### [Task brief]
Your copy should hold only the lines from the one with "Mujer (530, 137)" to the one with "Опитування (1100, 392)", both included, each exactly as it stands below, with no pictures.

○ ○ ○ ○

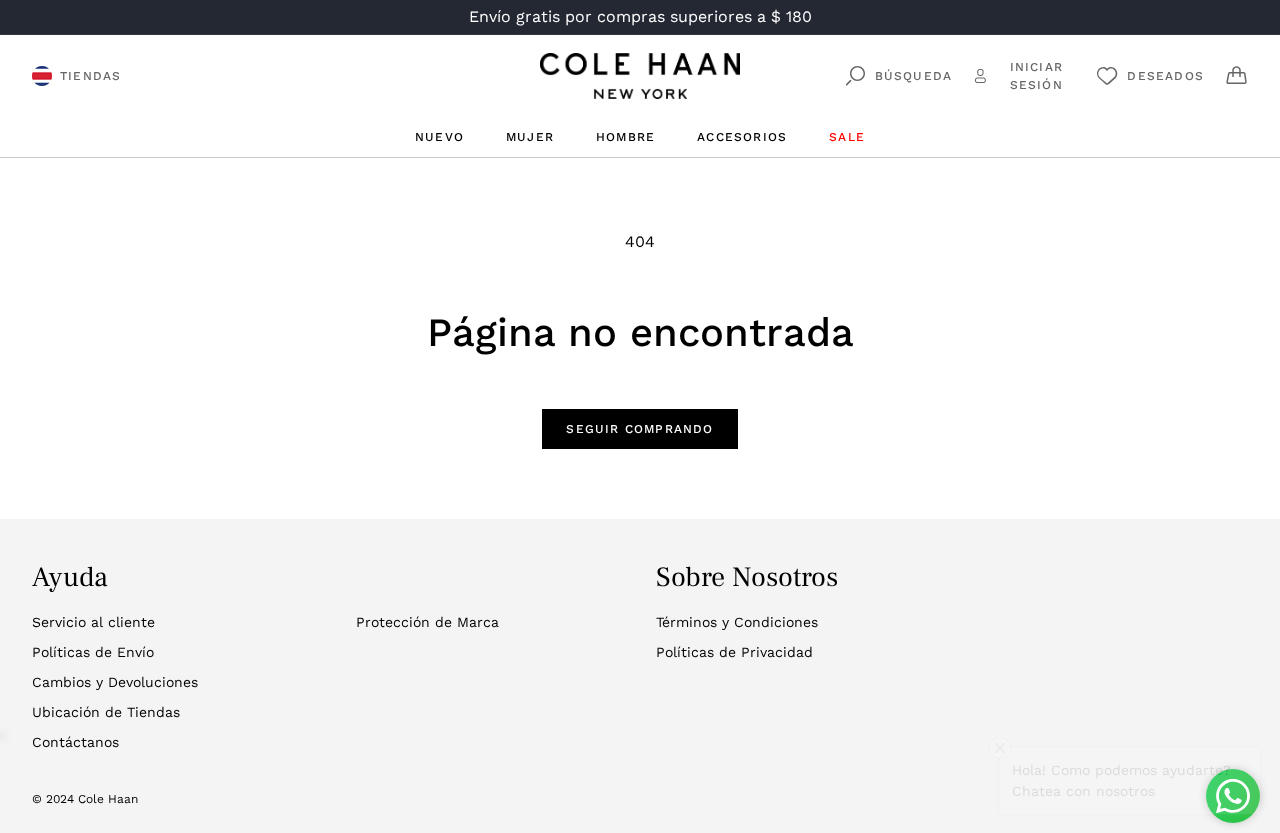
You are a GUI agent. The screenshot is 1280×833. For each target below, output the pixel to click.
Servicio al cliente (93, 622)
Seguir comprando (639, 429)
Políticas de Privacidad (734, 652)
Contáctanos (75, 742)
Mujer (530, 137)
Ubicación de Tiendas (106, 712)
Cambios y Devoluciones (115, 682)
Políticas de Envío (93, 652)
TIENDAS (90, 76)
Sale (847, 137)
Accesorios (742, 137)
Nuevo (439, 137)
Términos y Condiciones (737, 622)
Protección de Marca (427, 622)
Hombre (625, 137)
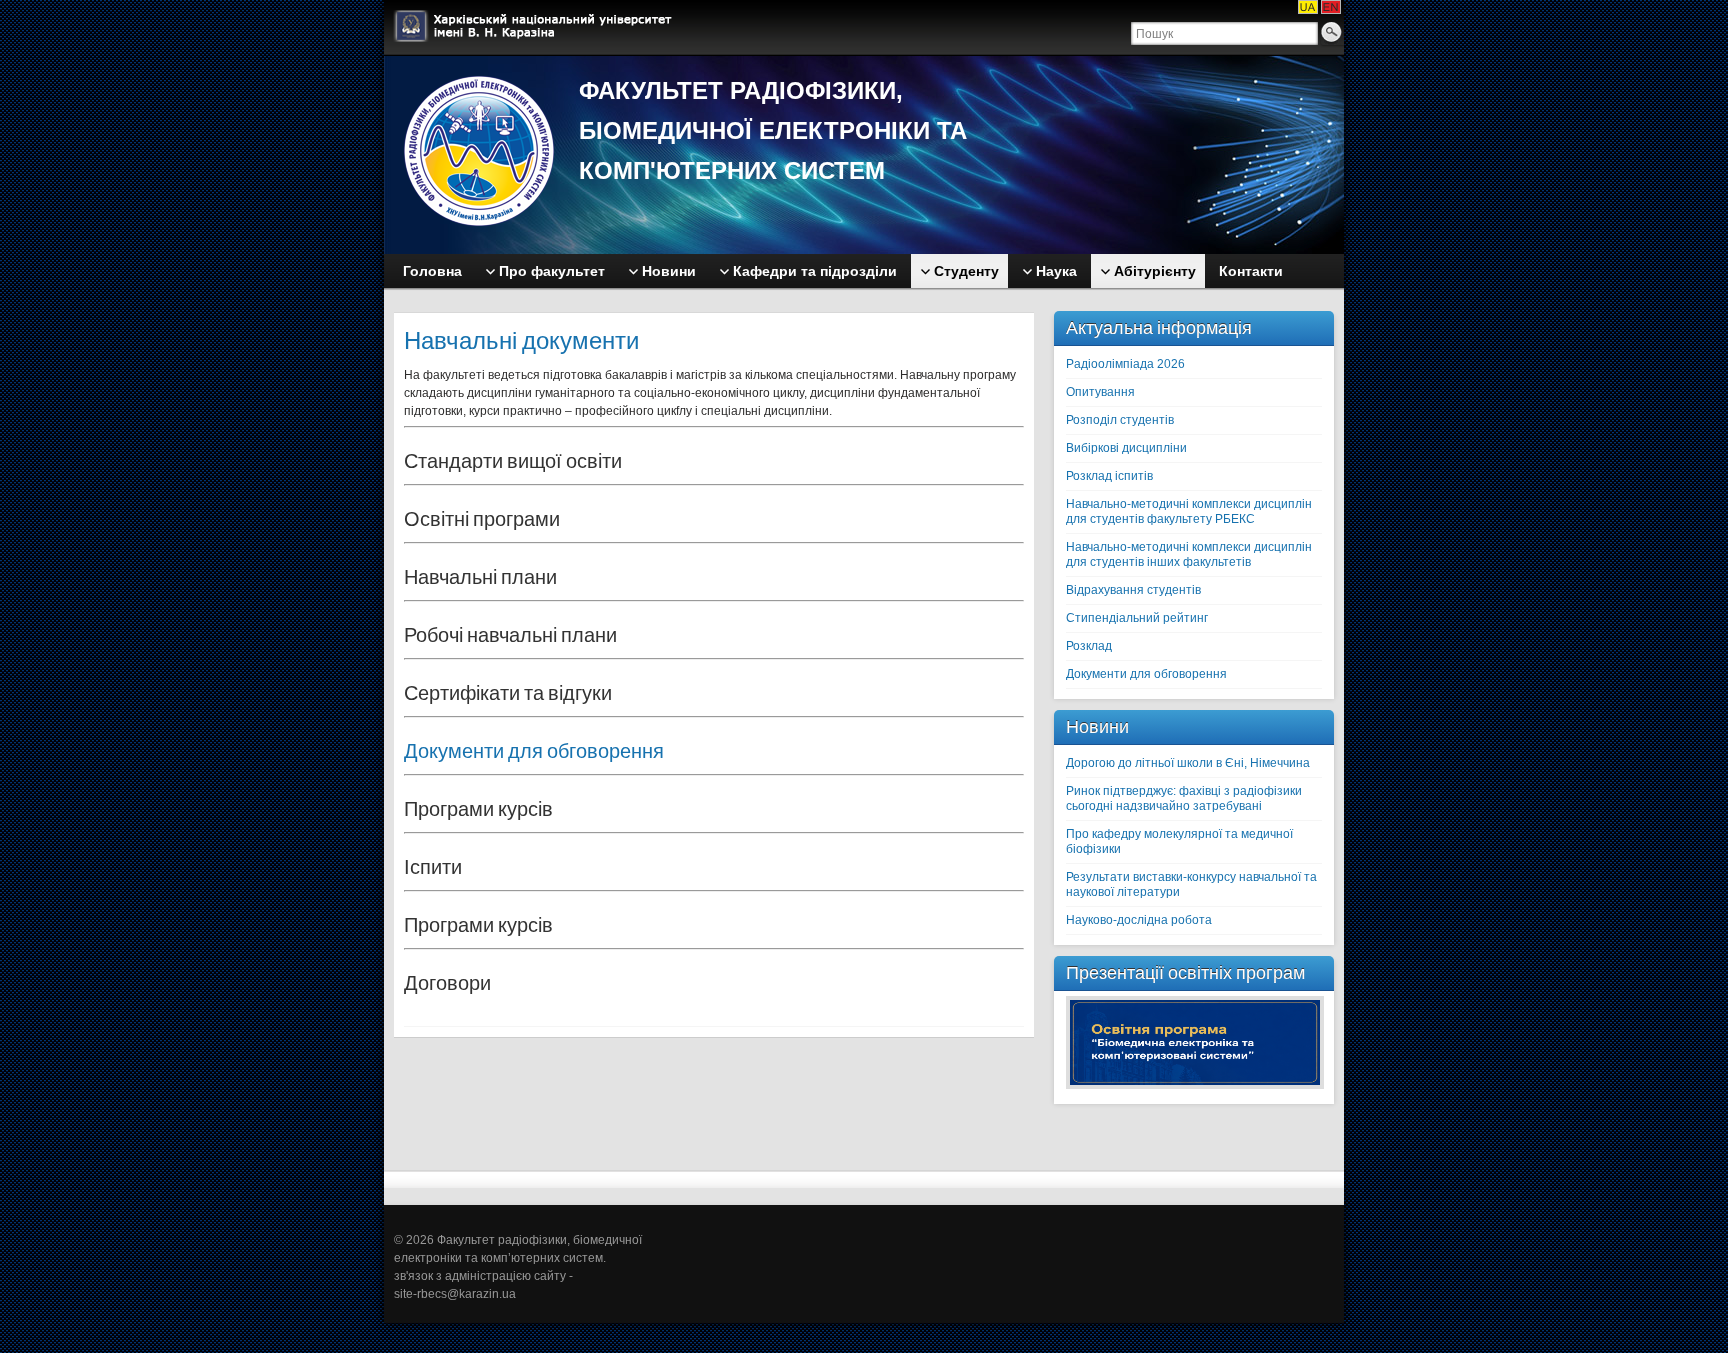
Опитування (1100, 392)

○ ○ ○ ○

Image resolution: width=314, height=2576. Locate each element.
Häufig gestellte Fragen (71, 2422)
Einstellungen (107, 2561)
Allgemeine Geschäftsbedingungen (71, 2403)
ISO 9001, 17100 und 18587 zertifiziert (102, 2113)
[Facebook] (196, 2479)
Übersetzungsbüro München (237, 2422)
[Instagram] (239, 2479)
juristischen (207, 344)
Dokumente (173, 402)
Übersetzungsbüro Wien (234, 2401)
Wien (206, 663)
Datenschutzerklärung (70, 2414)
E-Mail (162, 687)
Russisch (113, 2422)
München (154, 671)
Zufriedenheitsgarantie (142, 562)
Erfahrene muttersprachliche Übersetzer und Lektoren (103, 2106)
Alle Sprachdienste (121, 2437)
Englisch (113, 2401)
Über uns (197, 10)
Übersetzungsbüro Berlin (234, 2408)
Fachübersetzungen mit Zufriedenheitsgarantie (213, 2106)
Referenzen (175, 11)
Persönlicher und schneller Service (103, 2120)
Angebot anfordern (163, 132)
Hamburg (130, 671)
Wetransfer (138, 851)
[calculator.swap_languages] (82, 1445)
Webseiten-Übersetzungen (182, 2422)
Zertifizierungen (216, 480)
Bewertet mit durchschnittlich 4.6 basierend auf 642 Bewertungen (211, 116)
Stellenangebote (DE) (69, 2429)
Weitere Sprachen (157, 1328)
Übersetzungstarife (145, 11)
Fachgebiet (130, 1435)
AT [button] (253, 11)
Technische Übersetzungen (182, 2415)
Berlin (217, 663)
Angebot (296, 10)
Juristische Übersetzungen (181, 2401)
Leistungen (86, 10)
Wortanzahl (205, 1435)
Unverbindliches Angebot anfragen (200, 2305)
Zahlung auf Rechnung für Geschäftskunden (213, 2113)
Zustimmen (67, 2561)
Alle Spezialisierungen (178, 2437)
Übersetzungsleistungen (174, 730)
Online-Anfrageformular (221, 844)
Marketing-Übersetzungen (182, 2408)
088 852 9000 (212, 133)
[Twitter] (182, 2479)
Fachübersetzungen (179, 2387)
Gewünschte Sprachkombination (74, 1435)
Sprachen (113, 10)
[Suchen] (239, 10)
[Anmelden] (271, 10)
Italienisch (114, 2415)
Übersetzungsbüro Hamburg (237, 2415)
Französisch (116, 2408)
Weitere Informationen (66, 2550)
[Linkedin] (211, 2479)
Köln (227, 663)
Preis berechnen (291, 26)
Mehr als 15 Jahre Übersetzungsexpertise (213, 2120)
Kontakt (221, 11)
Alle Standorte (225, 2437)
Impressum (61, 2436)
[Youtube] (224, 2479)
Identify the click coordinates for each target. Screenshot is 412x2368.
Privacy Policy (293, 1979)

○ ○ ○ ○

### [Exercise result]
Mujer (530, 137)
Ubicación de Tiendas (106, 712)
Cambios y Devoluciones (115, 682)
Políticas de Envío (93, 652)
TIENDAS (90, 76)
Sale (847, 137)
Accesorios (742, 137)
Nuevo (439, 137)
Términos y Condiciones (737, 622)
Protección de Marca (427, 622)
Hombre (625, 137)
Опитування (1100, 392)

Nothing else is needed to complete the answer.